Background
The Special Supplemental Nutrition Program for Women, Infants, and Children (WIC) provides supplemental healthy foods and nutrition education to children under age 5 years in low-income households.
Objective
To identify characteristics associated with duration of WIC participation and assess how participation duration relates to household food insecurity (HFI), child diet quality, and child weight status at age 60 months.
Methods
This analysis of the WIC Infant and Toddler Feeding Practices Study-2, a prospective cohort of WIC-participating children enrolled in 2013, includes children with complete baseline-60 month data (n, 836).

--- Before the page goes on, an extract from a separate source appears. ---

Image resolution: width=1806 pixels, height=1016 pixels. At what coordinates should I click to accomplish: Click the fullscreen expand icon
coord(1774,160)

Outcomes assessed with WIC-participation duration in multivariable regression were HFI (US Department of Agriculture 6-item Household Food Security Screener), child diet quality on a given day (Healthy Eating Index (HEI)-2015) and obesity (Centers for Disease Control and Prevention BMI-for-age ≥95th percentile).
Results
Factors associated with longer WIC participation included male sex, lower household income, reported diet changes in response to WIC nutrition education, household SNAP participation, English-speaking Hispanic, Spanish-speaking Hispanic and Non-Hispanic Other maternal race/ethnicity-language preference, an ever-married mother, lower maternal education, higher maternal age, earlier enrollment during pregnancy, and reporting a subsequent pregnancy. Longer WIC participation was associated with lower HFI odds (OR, 0.69, 95%CI, 0.51-0.95), higher total HEI-2015 (β, 0.73, 95%CI, 0.20-1.25), and higher obesity odds (OR, 1.20, 95%CI, 1.05-1.37) in multivariable adjusted regression models.
Conclusions
Longer WIC participation was associated with reduced HFI and higher diet quality, and unexpectedly with higher obesity odds at 60 months. Further research is needed to confirm and understand mechanisms underlying unexpected associations identified with longer WIC participation (e.g. male sex, obesity). Groups with shorter participation durations may benefit from targeted WIC retention efforts to maximize nutrition security.